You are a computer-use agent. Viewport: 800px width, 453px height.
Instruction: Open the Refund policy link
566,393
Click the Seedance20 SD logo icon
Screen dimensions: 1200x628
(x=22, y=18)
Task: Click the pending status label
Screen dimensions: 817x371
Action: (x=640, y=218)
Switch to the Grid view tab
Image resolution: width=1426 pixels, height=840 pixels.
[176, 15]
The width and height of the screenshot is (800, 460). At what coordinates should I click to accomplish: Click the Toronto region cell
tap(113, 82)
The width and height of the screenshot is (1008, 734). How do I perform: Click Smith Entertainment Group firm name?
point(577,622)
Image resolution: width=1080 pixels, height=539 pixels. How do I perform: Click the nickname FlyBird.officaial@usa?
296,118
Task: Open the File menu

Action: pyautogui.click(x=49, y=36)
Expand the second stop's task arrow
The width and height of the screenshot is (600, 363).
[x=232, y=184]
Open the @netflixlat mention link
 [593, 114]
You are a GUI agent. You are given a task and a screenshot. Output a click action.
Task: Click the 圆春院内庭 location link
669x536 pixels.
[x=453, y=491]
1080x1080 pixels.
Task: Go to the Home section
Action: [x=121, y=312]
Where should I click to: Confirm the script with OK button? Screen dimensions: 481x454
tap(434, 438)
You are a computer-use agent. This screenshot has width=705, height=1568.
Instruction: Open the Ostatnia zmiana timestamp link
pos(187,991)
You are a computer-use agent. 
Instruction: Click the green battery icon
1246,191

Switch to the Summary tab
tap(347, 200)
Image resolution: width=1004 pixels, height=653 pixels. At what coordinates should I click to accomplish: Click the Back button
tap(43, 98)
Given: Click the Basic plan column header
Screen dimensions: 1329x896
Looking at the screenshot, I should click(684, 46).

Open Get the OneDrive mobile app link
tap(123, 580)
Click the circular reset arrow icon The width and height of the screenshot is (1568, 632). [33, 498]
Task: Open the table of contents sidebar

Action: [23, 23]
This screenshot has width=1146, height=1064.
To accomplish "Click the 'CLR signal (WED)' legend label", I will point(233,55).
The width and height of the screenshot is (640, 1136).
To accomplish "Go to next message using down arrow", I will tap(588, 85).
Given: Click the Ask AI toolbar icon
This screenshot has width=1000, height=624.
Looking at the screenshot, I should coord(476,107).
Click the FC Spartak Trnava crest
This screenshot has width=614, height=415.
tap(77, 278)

-=-=-

Please return the records above in their exact form.

RESULT FOR THIS EXERCISE>
You are a computer-use agent. Viewport: 800px width, 453px height.
Instruction: Open the Refund policy link
566,393
Click the Seedance20 SD logo icon
Screen dimensions: 1200x628
(x=22, y=18)
Task: Click the pending status label
Screen dimensions: 817x371
Action: (x=640, y=218)
Switch to the Grid view tab
Image resolution: width=1426 pixels, height=840 pixels.
[176, 15]
The width and height of the screenshot is (800, 460). At what coordinates should I click to accomplish: Click the Toronto region cell
tap(113, 82)
The width and height of the screenshot is (1008, 734). How do I perform: Click Smith Entertainment Group firm name?
point(577,622)
Image resolution: width=1080 pixels, height=539 pixels. How do I perform: Click the nickname FlyBird.officaial@usa?
296,118
Task: Open the File menu

Action: pyautogui.click(x=49, y=36)
Expand the second stop's task arrow
The width and height of the screenshot is (600, 363).
[x=232, y=184]
Open the @netflixlat mention link
 [593, 114]
You are a GUI agent. You are given a task and a screenshot. Output a click action.
Task: Click the 圆春院内庭 location link
669x536 pixels.
[x=453, y=491]
1080x1080 pixels.
Task: Go to the Home section
Action: [x=121, y=312]
Where should I click to: Confirm the script with OK button? Screen dimensions: 481x454
tap(434, 438)
You are a computer-use agent. This screenshot has width=705, height=1568.
Instruction: Open the Ostatnia zmiana timestamp link
pos(187,991)
You are a computer-use agent. 
Instruction: Click the green battery icon
1246,191

Switch to the Summary tab
tap(347, 200)
Image resolution: width=1004 pixels, height=653 pixels. At what coordinates should I click to accomplish: Click the Back button
tap(43, 98)
Given: Click the Basic plan column header
Screen dimensions: 1329x896
Looking at the screenshot, I should click(684, 46).

Open Get the OneDrive mobile app link
tap(123, 580)
Click the circular reset arrow icon The width and height of the screenshot is (1568, 632). [33, 498]
Task: Open the table of contents sidebar

Action: [23, 23]
This screenshot has width=1146, height=1064.
To accomplish "Click the 'CLR signal (WED)' legend label", I will point(233,55).
The width and height of the screenshot is (640, 1136).
To accomplish "Go to next message using down arrow", I will tap(588, 85).
Given: Click the Ask AI toolbar icon
This screenshot has width=1000, height=624.
Looking at the screenshot, I should coord(476,107).
Click the FC Spartak Trnava crest
This screenshot has width=614, height=415.
tap(77, 278)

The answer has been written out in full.